1st Edition

Disjunctivism Disjunctive Accounts in Epistemology and in the Philosophy of Perception

Edited By Marcus Willaschek Copyright 2013

    Does perception provide us with direct and unmediated access to the world around us? The so-called 'argument from illusion ' has traditionally been supposed to show otherwise: from the subject's point of view, perceptual illusions are often indistinguishable from veridical perceptions; hence, perceptual experience, as such, cannot provide us with knowledge of the world, but only with knowledge of how things appear to us. Disjunctive accounts of perceptual experience, first proposed by John McDowell and Paul Snowdon in the early 1980s and at the centre of current debates in the philosophy of perception, have been proposed to block this argument. According to the traditional view, a case of perception and a subjectively indistinguishable illusion or hallucination can exemplify what is fundamentally the same kind of mental state even though they differ in how they relate to the non-mental environment. In contrast, according to the disjunctive account, the concept of perceptual experience should be seen as essentially disjunctive, encompassing (at least) two distinct kinds of mental states, namely genuinely world-involving perceptions and mere appearances.

    This book presents seven recent essays on disjunctivism first published in two special issues of Philosophical Explorations: An International Journal for the Philosophy of Mind and Action.

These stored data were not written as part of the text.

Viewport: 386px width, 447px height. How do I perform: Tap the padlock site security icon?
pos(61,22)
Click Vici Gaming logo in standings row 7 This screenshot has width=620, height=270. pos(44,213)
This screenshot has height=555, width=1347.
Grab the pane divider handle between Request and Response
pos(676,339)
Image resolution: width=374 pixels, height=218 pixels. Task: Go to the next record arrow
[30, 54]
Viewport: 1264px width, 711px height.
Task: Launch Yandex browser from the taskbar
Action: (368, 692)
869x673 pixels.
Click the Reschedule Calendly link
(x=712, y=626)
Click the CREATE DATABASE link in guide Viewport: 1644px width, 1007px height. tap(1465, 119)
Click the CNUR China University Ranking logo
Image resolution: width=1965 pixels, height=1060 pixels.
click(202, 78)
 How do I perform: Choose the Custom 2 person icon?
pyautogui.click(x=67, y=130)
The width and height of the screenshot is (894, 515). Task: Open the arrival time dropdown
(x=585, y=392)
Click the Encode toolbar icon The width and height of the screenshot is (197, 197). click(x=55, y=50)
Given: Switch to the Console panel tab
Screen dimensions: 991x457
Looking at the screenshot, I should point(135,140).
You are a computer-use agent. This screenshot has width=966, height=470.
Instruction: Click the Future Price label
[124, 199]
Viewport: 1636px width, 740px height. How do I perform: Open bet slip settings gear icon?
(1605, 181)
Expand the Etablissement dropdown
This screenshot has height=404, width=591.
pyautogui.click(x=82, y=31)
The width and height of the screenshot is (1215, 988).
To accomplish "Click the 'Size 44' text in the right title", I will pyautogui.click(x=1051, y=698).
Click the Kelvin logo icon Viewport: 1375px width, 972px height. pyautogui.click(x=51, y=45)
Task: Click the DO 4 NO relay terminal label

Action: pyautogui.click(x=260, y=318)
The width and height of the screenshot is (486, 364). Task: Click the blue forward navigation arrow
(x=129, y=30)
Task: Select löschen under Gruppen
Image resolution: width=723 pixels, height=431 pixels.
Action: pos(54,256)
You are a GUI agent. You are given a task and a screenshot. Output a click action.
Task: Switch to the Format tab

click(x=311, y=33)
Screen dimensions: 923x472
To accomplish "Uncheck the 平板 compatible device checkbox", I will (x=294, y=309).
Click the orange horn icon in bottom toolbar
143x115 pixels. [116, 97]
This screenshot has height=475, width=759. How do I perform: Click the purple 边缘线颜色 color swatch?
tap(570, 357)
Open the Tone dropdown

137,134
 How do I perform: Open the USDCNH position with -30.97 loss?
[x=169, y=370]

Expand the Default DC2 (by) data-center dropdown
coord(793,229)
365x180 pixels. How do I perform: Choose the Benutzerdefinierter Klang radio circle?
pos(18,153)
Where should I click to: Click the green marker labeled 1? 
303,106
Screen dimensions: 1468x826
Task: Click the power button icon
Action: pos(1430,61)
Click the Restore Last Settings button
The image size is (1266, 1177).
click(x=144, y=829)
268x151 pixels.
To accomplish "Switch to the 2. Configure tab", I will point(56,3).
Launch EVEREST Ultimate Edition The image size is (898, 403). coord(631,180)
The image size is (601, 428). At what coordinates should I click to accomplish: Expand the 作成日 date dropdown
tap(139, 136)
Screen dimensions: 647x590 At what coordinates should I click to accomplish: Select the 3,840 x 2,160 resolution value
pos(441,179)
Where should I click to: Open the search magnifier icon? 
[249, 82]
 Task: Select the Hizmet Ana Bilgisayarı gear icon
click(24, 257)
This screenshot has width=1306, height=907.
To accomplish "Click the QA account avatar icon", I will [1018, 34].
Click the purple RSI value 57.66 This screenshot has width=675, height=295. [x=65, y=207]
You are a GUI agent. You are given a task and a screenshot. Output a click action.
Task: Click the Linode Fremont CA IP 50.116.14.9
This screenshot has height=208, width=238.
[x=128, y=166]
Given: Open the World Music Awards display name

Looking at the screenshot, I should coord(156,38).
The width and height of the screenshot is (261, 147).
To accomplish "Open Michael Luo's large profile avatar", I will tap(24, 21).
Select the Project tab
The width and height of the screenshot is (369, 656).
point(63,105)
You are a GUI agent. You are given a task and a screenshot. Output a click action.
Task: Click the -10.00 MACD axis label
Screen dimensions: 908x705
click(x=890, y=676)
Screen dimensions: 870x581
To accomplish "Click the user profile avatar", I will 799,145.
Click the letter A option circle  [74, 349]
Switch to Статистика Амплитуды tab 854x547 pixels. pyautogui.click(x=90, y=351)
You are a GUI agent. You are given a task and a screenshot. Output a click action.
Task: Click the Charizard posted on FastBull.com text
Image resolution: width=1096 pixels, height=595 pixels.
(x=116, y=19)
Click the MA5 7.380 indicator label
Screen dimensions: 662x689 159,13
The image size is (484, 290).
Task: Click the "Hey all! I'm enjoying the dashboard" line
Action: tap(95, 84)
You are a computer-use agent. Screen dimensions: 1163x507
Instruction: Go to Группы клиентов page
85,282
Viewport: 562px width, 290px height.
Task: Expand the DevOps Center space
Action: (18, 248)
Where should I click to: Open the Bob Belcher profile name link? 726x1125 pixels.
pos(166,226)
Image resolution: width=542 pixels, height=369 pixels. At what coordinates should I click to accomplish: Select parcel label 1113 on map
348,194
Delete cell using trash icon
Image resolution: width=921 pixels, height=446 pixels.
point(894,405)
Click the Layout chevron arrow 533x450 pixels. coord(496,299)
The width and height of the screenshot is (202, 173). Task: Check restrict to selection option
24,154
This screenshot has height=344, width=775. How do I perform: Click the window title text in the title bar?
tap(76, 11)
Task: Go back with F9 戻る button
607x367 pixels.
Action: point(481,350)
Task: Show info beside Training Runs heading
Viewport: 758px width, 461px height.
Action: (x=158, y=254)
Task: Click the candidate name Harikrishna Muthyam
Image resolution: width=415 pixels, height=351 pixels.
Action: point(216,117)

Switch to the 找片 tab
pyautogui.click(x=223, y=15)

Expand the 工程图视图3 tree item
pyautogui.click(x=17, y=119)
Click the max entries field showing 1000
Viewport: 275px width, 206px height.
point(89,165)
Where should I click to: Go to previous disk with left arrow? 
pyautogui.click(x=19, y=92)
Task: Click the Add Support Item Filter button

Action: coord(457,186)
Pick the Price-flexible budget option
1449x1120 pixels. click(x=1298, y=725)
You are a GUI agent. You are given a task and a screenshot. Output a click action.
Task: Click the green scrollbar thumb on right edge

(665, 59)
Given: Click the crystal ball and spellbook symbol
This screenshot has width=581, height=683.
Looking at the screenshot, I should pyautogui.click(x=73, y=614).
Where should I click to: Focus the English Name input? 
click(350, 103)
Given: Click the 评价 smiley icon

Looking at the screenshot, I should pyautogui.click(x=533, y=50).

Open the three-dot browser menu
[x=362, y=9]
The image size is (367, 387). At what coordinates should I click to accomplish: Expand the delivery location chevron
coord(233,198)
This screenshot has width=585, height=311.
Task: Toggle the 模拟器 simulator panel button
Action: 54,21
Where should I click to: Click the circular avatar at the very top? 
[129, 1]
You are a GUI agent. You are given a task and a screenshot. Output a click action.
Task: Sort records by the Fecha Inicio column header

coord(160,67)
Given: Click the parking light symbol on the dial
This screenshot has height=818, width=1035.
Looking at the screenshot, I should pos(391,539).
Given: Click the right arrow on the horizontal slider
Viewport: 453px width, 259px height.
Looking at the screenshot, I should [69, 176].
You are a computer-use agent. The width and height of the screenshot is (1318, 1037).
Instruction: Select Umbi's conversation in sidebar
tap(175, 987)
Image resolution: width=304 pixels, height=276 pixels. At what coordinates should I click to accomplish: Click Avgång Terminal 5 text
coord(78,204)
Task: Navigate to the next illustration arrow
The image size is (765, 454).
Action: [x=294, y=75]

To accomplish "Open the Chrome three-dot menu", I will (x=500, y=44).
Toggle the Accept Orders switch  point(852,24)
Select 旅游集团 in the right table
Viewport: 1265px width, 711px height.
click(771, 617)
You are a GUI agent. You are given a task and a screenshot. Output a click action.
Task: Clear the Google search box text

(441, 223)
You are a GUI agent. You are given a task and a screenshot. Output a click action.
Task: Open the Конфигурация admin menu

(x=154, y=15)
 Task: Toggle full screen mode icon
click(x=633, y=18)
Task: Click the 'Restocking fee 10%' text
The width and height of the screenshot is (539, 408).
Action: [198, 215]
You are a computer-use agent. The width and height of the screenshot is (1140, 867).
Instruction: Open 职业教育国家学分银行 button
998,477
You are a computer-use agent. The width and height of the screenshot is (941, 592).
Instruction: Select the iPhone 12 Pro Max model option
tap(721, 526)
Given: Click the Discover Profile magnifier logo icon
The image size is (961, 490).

    Introduction Marcus Willaschek, Institute for Philosophy, University of Frankfurt, Germany

    1. Transparancy and imagining seeing Fabian Dorsch, Department of Philosophy, University of California Berkeley, USA

    2. Naïve realism and extreme Disjunctivism M.D. Conduct, Department of Philosophy, Durham University, UK

    3. Perceiving events Matthew Soteriou, Department of Philosophy, University of Warwick, UK

    4. Tyler Burge on disjunctivism John McDowell, Department of Philosophy, University of Pittsburg, USA

    5. Disjunctivism and the urgency of scepticism Søren Overgaard, Danish National Research Foundation: Centre for Subjectivity Research, University of Copenhagen, Denmark

    6. The disjunctive conception of perceiving Adrian Haddock, Department of Philosophy, University of Stirling, UK

    7. Disjunctivism Again Tyler Burge, University of California Los Angeles, USA

    Biography

    Marcus Willaschek is Professor of Philosophy at the University of Frankfurt am Main, Germany. He has published numerous articles on the philosophy of Kant, and on topics in the philosophy of action, free will and epistemology. He was an editor for the journal Philosophical Explorations from 2005-2010.